(About this exercise): What you return must be an exact copy of the lines in the listing below between the line holding "Šta je Levhi-mahfuz? (200, 1875)" and the line holding "Sura El-Karia (173, 1513)", inclusive, and nothing more.

(Task data):
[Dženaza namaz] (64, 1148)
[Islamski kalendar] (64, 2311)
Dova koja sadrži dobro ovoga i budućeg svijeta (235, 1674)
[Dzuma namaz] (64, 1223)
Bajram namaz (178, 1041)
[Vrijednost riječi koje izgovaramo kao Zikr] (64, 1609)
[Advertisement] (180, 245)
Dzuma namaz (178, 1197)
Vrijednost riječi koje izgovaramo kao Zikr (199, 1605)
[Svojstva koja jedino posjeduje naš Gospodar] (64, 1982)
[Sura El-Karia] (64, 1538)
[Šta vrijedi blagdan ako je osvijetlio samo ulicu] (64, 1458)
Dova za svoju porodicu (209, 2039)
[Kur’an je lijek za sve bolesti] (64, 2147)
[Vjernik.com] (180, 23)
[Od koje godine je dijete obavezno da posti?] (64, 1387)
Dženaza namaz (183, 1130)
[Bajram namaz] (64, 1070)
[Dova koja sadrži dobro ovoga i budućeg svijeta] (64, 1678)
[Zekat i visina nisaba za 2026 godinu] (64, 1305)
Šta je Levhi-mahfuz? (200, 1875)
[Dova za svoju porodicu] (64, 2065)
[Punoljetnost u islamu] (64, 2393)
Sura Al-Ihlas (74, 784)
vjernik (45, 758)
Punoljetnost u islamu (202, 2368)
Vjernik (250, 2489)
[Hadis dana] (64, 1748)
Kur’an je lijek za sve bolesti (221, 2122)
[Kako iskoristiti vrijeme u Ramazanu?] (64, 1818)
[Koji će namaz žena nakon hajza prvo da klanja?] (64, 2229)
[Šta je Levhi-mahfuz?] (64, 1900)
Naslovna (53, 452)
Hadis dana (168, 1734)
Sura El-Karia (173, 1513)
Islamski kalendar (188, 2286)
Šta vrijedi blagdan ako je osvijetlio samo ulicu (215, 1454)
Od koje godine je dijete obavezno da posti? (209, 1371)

--

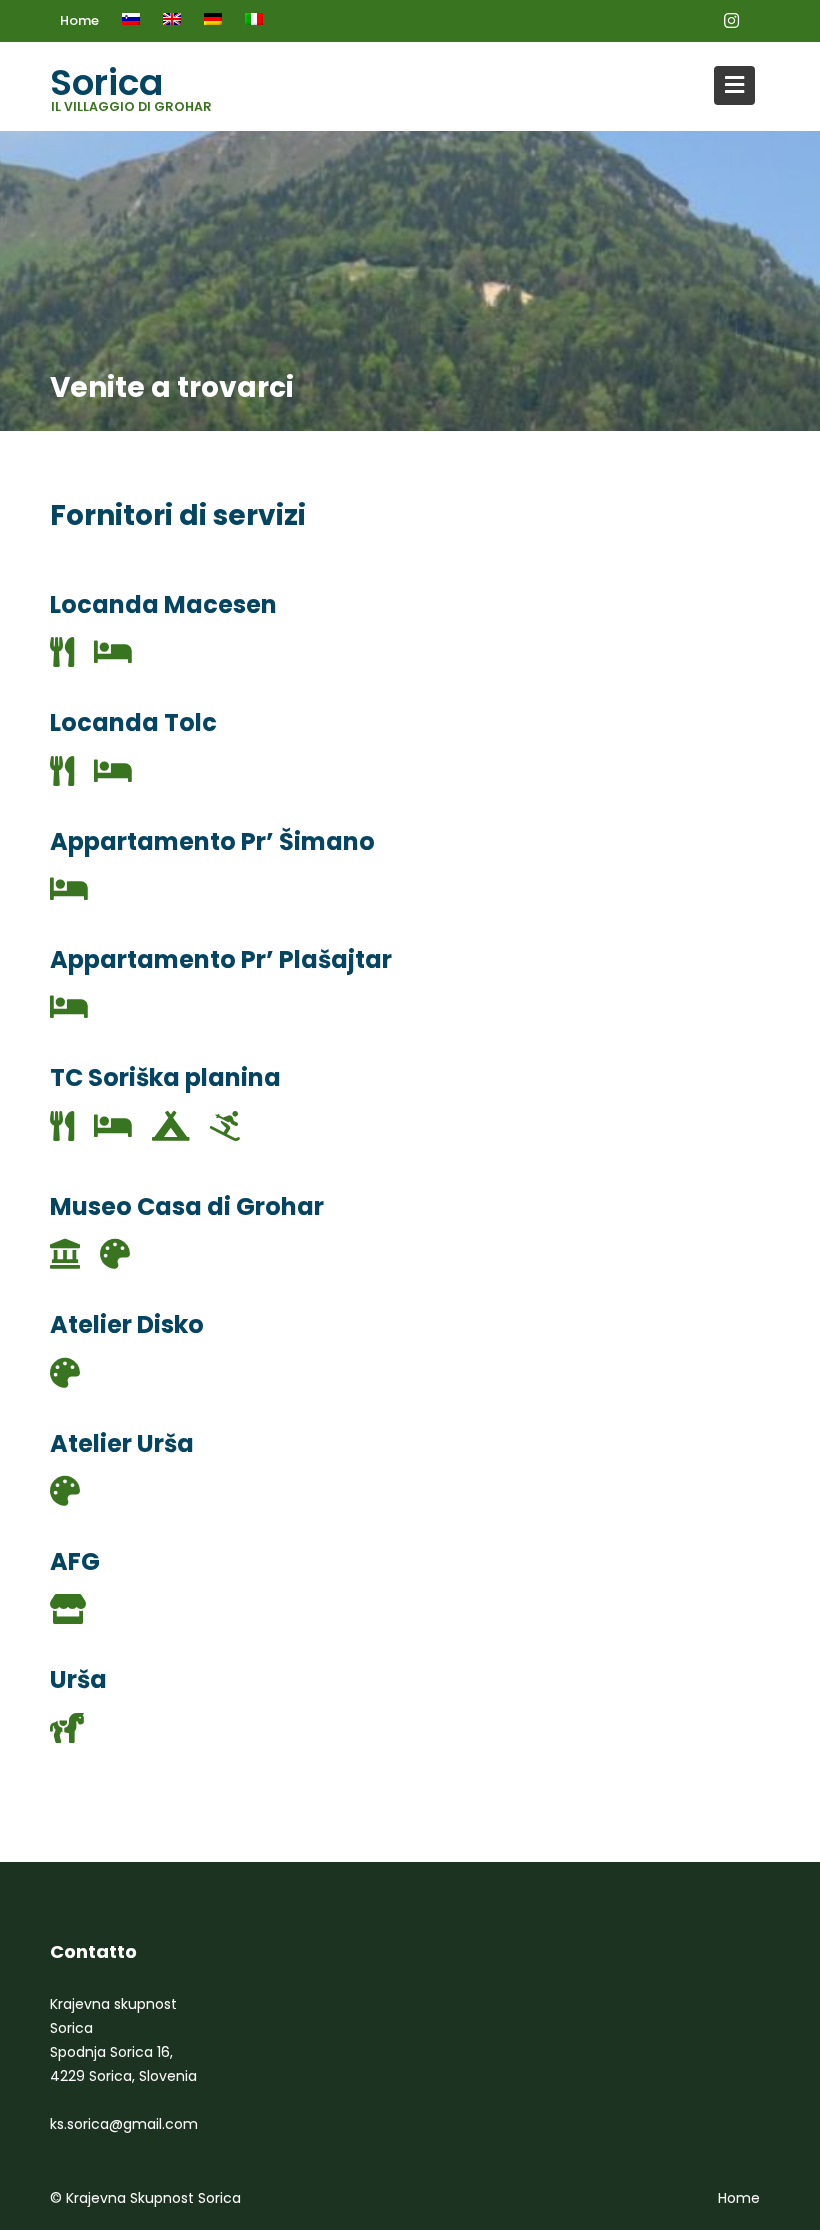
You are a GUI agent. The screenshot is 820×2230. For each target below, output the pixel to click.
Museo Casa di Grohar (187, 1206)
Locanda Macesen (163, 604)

(Task solution):
Šta je Levhi-mahfuz? (200, 1875)
[Dova za svoju porodicu] (64, 2065)
[Punoljetnost u islamu] (64, 2393)
Sura Al-Ihlas (74, 784)
vjernik (45, 758)
Punoljetnost u islamu (202, 2368)
Vjernik (250, 2489)
[Hadis dana] (64, 1748)
Kur’an je lijek za sve bolesti (221, 2122)
[Kako iskoristiti vrijeme u Ramazanu?] (64, 1818)
[Koji će namaz žena nakon hajza prvo da klanja?] (64, 2229)
[Šta je Levhi-mahfuz?] (64, 1900)
Naslovna (53, 452)
Hadis dana (168, 1734)
Sura El-Karia (173, 1513)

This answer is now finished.